### PROMPT
A verbatim transcription of every record below is required.
╭─ RECORDS
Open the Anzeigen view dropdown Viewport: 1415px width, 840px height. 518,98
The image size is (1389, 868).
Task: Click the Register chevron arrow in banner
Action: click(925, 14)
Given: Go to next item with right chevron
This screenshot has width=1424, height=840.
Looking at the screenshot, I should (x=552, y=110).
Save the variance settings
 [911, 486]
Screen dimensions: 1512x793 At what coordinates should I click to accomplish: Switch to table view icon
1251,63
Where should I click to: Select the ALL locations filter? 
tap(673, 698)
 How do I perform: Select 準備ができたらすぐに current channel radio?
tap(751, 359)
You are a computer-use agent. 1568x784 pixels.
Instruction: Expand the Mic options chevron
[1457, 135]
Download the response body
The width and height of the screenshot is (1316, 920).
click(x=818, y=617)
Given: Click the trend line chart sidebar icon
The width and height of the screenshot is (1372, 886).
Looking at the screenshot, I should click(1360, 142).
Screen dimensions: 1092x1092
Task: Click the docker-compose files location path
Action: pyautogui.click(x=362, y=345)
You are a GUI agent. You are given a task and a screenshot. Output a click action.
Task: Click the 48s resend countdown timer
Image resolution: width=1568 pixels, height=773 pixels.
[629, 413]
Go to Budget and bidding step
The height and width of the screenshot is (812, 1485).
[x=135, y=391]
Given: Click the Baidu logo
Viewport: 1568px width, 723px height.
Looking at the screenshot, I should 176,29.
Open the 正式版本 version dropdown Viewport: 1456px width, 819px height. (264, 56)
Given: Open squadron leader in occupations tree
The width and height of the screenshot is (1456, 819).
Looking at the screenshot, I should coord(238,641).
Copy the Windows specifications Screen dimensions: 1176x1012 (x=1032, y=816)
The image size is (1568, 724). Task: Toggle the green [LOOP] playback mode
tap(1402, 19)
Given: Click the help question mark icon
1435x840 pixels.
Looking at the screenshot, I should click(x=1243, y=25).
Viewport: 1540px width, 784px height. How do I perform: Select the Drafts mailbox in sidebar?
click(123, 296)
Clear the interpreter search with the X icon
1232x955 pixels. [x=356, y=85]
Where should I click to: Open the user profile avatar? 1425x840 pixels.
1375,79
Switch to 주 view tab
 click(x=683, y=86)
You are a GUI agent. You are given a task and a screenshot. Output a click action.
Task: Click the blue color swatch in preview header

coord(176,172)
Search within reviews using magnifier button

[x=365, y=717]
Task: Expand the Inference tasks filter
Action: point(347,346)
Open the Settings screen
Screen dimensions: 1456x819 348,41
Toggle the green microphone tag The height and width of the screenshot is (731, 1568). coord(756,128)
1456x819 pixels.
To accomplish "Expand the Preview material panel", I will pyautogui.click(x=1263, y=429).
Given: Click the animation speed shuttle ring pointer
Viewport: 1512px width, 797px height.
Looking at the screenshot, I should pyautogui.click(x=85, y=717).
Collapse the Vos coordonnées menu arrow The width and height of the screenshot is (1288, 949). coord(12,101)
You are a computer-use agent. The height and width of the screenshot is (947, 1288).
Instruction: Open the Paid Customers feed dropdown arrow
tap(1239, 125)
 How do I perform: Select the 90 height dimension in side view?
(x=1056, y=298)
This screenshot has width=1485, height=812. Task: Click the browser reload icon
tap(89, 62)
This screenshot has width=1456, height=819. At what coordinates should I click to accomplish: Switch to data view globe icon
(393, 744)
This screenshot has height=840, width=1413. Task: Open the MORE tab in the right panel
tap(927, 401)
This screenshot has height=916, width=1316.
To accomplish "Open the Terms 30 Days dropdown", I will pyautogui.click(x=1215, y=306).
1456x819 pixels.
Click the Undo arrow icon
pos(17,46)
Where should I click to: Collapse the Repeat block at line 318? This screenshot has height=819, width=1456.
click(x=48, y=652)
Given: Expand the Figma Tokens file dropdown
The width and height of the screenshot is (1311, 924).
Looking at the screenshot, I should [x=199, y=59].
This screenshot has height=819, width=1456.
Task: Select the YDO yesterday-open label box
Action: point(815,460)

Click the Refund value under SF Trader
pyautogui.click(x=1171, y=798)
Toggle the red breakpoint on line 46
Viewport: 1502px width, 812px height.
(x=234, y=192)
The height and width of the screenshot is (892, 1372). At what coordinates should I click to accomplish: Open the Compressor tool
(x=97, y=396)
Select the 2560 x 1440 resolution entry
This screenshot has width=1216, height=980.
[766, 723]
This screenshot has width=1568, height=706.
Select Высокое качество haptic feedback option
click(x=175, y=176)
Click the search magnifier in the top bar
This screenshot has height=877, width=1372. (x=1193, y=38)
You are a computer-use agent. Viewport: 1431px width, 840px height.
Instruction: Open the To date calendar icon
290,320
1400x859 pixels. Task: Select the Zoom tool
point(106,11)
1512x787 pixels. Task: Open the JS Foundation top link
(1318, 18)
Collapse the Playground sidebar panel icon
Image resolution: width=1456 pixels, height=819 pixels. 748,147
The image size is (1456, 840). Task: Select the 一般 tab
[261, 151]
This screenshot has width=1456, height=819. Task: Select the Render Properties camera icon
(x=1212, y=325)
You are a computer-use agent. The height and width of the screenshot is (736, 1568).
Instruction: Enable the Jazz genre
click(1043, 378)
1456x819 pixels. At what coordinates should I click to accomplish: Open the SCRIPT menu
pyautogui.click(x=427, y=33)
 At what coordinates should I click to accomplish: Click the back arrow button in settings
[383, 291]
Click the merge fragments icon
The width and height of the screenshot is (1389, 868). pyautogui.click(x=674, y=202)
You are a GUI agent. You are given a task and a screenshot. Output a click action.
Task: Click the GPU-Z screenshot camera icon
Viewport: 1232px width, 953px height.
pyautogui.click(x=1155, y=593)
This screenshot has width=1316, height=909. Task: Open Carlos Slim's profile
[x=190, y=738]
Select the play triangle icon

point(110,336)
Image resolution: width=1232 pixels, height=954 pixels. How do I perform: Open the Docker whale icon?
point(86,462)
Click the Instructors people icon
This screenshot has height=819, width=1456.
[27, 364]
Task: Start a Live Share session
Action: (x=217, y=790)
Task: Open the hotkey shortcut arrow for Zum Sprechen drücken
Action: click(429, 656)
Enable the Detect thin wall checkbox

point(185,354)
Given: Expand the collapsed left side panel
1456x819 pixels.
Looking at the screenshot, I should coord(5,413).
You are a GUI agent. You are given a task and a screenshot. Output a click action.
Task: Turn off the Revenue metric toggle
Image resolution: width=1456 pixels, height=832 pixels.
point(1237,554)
╰─
### THE COMPLETED TASK
Open the Anzeigen view dropdown Viewport: 1415px width, 840px height. 518,98
The image size is (1389, 868).
Task: Click the Register chevron arrow in banner
Action: click(925, 14)
Given: Go to next item with right chevron
This screenshot has width=1424, height=840.
Looking at the screenshot, I should (x=552, y=110).
Save the variance settings
 [911, 486]
Screen dimensions: 1512x793 At what coordinates should I click to accomplish: Switch to table view icon
1251,63
Where should I click to: Select the ALL locations filter? 
tap(673, 698)
 How do I perform: Select 準備ができたらすぐに current channel radio?
tap(751, 359)
You are a computer-use agent. 1568x784 pixels.
Instruction: Expand the Mic options chevron
[1457, 135]
Download the response body
The width and height of the screenshot is (1316, 920).
click(x=818, y=617)
Given: Click the trend line chart sidebar icon
The width and height of the screenshot is (1372, 886).
Looking at the screenshot, I should click(1360, 142).
Screen dimensions: 1092x1092
Task: Click the docker-compose files location path
Action: pyautogui.click(x=362, y=345)
You are a GUI agent. You are given a task and a screenshot. Output a click action.
Task: Click the 48s resend countdown timer
Image resolution: width=1568 pixels, height=773 pixels.
[629, 413]
Go to Budget and bidding step
The height and width of the screenshot is (812, 1485).
[x=135, y=391]
Given: Click the Baidu logo
Viewport: 1568px width, 723px height.
Looking at the screenshot, I should 176,29.
Open the 正式版本 version dropdown Viewport: 1456px width, 819px height. (264, 56)
Given: Open squadron leader in occupations tree
The width and height of the screenshot is (1456, 819).
Looking at the screenshot, I should coord(238,641).
Copy the Windows specifications Screen dimensions: 1176x1012 (x=1032, y=816)
The image size is (1568, 724). Task: Toggle the green [LOOP] playback mode
tap(1402, 19)
Given: Click the help question mark icon
1435x840 pixels.
Looking at the screenshot, I should click(x=1243, y=25).
Viewport: 1540px width, 784px height. How do I perform: Select the Drafts mailbox in sidebar?
click(123, 296)
Clear the interpreter search with the X icon
1232x955 pixels. [x=356, y=85]
Where should I click to: Open the user profile avatar? 1425x840 pixels.
1375,79
Switch to 주 view tab
 click(x=683, y=86)
You are a GUI agent. You are given a task and a screenshot. Output a click action.
Task: Click the blue color swatch in preview header

coord(176,172)
Search within reviews using magnifier button

[x=365, y=717]
Task: Expand the Inference tasks filter
Action: point(347,346)
Open the Settings screen
Screen dimensions: 1456x819 348,41
Toggle the green microphone tag The height and width of the screenshot is (731, 1568). coord(756,128)
1456x819 pixels.
To accomplish "Expand the Preview material panel", I will pyautogui.click(x=1263, y=429).
Given: Click the animation speed shuttle ring pointer
Viewport: 1512px width, 797px height.
Looking at the screenshot, I should pyautogui.click(x=85, y=717).
Collapse the Vos coordonnées menu arrow The width and height of the screenshot is (1288, 949). coord(12,101)
You are a computer-use agent. The height and width of the screenshot is (947, 1288).
Instruction: Open the Paid Customers feed dropdown arrow
tap(1239, 125)
 How do I perform: Select the 90 height dimension in side view?
(x=1056, y=298)
This screenshot has width=1485, height=812. Task: Click the browser reload icon
tap(89, 62)
This screenshot has width=1456, height=819. At what coordinates should I click to accomplish: Switch to data view globe icon
(393, 744)
This screenshot has height=840, width=1413. Task: Open the MORE tab in the right panel
tap(927, 401)
This screenshot has height=916, width=1316.
To accomplish "Open the Terms 30 Days dropdown", I will pyautogui.click(x=1215, y=306).
1456x819 pixels.
Click the Undo arrow icon
pos(17,46)
Where should I click to: Collapse the Repeat block at line 318? This screenshot has height=819, width=1456.
click(x=48, y=652)
Given: Expand the Figma Tokens file dropdown
The width and height of the screenshot is (1311, 924).
Looking at the screenshot, I should [x=199, y=59].
This screenshot has height=819, width=1456.
Task: Select the YDO yesterday-open label box
Action: point(815,460)

Click the Refund value under SF Trader
pyautogui.click(x=1171, y=798)
Toggle the red breakpoint on line 46
Viewport: 1502px width, 812px height.
(x=234, y=192)
The height and width of the screenshot is (892, 1372). At what coordinates should I click to accomplish: Open the Compressor tool
(x=97, y=396)
Select the 2560 x 1440 resolution entry
This screenshot has width=1216, height=980.
[766, 723]
This screenshot has width=1568, height=706.
Select Высокое качество haptic feedback option
click(x=175, y=176)
Click the search magnifier in the top bar
This screenshot has height=877, width=1372. (x=1193, y=38)
You are a computer-use agent. Viewport: 1431px width, 840px height.
Instruction: Open the To date calendar icon
290,320
1400x859 pixels. Task: Select the Zoom tool
point(106,11)
1512x787 pixels. Task: Open the JS Foundation top link
(1318, 18)
Collapse the Playground sidebar panel icon
Image resolution: width=1456 pixels, height=819 pixels. 748,147
The image size is (1456, 840). Task: Select the 一般 tab
[261, 151]
This screenshot has width=1456, height=819. Task: Select the Render Properties camera icon
(x=1212, y=325)
You are a computer-use agent. The height and width of the screenshot is (736, 1568).
Instruction: Enable the Jazz genre
click(1043, 378)
1456x819 pixels. At what coordinates should I click to accomplish: Open the SCRIPT menu
pyautogui.click(x=427, y=33)
 At what coordinates should I click to accomplish: Click the back arrow button in settings
[383, 291]
Click the merge fragments icon
The width and height of the screenshot is (1389, 868). pyautogui.click(x=674, y=202)
You are a GUI agent. You are given a task and a screenshot. Output a click action.
Task: Click the GPU-Z screenshot camera icon
Viewport: 1232px width, 953px height.
pyautogui.click(x=1155, y=593)
This screenshot has width=1316, height=909. Task: Open Carlos Slim's profile
[x=190, y=738]
Select the play triangle icon

point(110,336)
Image resolution: width=1232 pixels, height=954 pixels. How do I perform: Open the Docker whale icon?
point(86,462)
Click the Instructors people icon
This screenshot has height=819, width=1456.
[27, 364]
Task: Start a Live Share session
Action: (x=217, y=790)
Task: Open the hotkey shortcut arrow for Zum Sprechen drücken
Action: click(429, 656)
Enable the Detect thin wall checkbox

point(185,354)
Given: Expand the collapsed left side panel
1456x819 pixels.
Looking at the screenshot, I should coord(5,413).
You are a GUI agent. You are given a task and a screenshot. Output a click action.
Task: Turn off the Revenue metric toggle
Image resolution: width=1456 pixels, height=832 pixels.
point(1237,554)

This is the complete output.